The objective is to prepare the data for further analysis by selecting relevant columns, handling missing values, aggregating data by time intervals, and resampling the traffic data to a consistent frequency.

## Dataset Structure
The datasets to be processed are expected to have the following columns:
- `square_id`: The ID of the geographical square.
- `time_interval`: The timestamp, indicating the interval of data collection.
- `country_code`: The country code for the data entry.
- `sms_in`, `sms_out`: The number of incoming and outgoing SMS messages.
- `call_in`, `call_out`: The number of incoming and outgoing calls.
- `internet_traffic`: The amount of internet traffic.

Files are in text format, with data entries separated by tabs, and are named according to the date of data collection (e.g., `sms-call-internet-mi-2013-11-01.txt`).

## Prerequisites
Before running this notebook, ensure that you have the following prerequisites:
1. **Python Environment**: A Python environment with Python 3.6 or later.
2. **Pandas Library**: The Pandas library installed for data manipulation and analysis.
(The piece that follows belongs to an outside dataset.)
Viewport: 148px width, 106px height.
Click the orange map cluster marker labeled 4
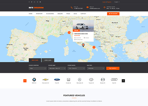(69, 33)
Install it using `pip install pandas` if not already installed.
3. **Dataset**: Ensure that your dataset files are placed in a designated folder. This code assumes that your raw datasets are stored in `./txt_dataset/` and the cleaned datasets will be saved to `./cleaned_dataset_30/`.


In [1]:
# necassary imports
import pandas as pd
import os

## Function Definitions
Below are the modular functions used in this notebook for reading and preprocessing data, aggregating data, resampling data, cleaning individual files, and processing multiple files in a directory.


In [2]:
def read_and_preprocess(file_path, selected_columns):
    """
    Reads and preprocesses the data from a given file.
    
    Parameters:
    - file_path: The path to the file to be read.
    - selected_columns: The columns to select from the dataset.
    
    Returns:
    A DataFrame with the selected columns, filled missing values, and processed data.
    """
    df = pd.read_csv(file_path, sep='\t', names=['square_id', 'time_interval', 'country_code', 'sms_in', 'sms_out', 'call_in', 'call_out', 'internet_traffic'])
    df.fillna(0, inplace=True)
    return df[selected_columns]

def aggregate_data(df):
    """
    Aggregates data by square_id and time_interval, sums the values, and resets the index.
    
    Parameters:
    - df: The DataFrame to be aggregated.
    
    Returns:
    An aggregated DataFrame with time_interval converted to datetime and set as index.
    """
    df = df.groupby(['square_id', 'time_interval']).sum().reset_index()
    df['time_interval'] = pd.to_datetime(df['time_interval'], unit="ms")
    df.set_index('time_interval', inplace=True)
    return df

def resample_data(df, frequency='H'):
    """
    Resamples the DataFrame to the specified frequency, summing the internet traffic.
    
    Parameters:
    - df: The DataFrame to be resampled.
    - frequency: The frequency for resampling, default is 'H' (hourly).
    
    Returns:
    A resampled DataFrame with internet traffic summed up.
    """
    return df.groupby('square_id').resample(frequency)['internet_traffic'].agg('sum').loc[lambda x: x>0].reset_index()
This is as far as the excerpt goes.